Government attack against Sheshan shrine bears fruit, number of pilgrims cut by half
According to shrine figures, only 5,000 people made the pilgrimage this year. Last year at the time they were 11,000. Plainclothes policemen monitor the venue.

Shanghai (AsiaNews/UCAN) – Tight security and the thousand and one obstacles put up by the government have successfully cut into the number of pilgrims visiting Our Lady of Sheshan Shrine near Shanghai despite it being May, a traditional time dedicated to Our Lady.

In the first days of the month last year some 11,000 visitors had come to the Marian shrine with its church, located on top of a hill; this year they were just 5,000

Local sources point the finger at Shanghai authorities who imposed traffic restrictions, the obligation to get police permission to carry out the pilgrimage and government pressure on Catholic dioceses to discourage visits.

According to a Shanghai Catholic, last 30 April the authorities arranged for a free bus service to Sheshan with reserved seats to take pilgrims to the Marian shrine for Labour Day holiday (first three days of May).

About 350 pilgrims and visitors, including 90 seminarians and more than a dozen nuns, attended the liturgy in the square outside the Church of Our Lady, Help of Christians.

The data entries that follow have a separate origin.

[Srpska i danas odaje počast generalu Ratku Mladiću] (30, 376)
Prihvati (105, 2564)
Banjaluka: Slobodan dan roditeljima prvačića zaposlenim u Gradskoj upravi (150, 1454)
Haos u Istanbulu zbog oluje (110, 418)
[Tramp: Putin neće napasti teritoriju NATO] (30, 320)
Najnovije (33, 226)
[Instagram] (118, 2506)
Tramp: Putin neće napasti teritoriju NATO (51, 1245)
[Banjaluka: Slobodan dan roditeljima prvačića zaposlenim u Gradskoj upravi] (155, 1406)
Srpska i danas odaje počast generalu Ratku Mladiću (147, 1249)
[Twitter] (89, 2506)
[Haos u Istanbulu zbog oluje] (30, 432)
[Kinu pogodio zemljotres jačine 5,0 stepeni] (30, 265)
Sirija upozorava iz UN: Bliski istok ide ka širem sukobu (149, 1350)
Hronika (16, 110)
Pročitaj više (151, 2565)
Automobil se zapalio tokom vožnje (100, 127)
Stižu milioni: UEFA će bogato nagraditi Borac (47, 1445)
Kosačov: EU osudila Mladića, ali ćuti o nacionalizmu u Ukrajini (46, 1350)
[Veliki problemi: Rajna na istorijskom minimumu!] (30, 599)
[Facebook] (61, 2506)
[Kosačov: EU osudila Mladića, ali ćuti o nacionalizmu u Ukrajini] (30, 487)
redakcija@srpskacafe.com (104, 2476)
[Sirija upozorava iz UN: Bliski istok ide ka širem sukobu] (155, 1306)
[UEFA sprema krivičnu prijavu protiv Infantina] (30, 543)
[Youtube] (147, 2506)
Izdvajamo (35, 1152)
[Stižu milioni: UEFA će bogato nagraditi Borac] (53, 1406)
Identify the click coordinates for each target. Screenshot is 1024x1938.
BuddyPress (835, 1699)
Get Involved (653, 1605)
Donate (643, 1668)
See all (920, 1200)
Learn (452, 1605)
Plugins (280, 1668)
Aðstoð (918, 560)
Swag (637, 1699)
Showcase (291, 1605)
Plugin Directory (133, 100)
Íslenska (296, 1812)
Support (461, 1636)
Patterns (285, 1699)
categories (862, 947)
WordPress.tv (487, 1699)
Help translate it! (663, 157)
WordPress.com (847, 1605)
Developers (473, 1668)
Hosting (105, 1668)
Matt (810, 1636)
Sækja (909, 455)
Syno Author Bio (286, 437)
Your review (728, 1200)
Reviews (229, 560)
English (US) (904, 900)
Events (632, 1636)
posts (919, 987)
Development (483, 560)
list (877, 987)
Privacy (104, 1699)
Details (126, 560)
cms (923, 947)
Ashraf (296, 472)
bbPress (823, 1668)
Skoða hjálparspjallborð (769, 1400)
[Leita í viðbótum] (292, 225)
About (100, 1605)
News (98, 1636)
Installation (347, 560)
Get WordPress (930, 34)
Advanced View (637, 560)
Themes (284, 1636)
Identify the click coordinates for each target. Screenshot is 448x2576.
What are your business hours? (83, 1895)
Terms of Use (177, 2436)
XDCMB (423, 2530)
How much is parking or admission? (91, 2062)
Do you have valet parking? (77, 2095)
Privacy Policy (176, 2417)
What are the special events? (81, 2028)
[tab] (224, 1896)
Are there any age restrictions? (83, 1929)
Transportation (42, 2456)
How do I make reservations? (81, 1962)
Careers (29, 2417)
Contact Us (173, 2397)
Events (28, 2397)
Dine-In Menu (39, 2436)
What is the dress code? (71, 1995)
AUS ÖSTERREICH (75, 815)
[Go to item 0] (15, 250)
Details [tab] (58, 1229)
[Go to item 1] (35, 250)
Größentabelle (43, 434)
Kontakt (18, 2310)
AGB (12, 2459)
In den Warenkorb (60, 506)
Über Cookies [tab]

More than 100 mostly plainclothes police were present.

On 1 May more than a thousand people attended a Marian procession and a Mass celebrated by Shanghai’s Auxiliary Bishop Joseph Xing Wenzhi.

He told participants to pray not only for their own intentions, but also for peace in the country, the victims of a recent train accident in Shandong province, the schoolchildren who suffered from food poisoning in Anhui province in April, and the upcoming Beijing Olympics.

Bishop Aloysius Jin Luxian, 92, was also present and in apparent good health.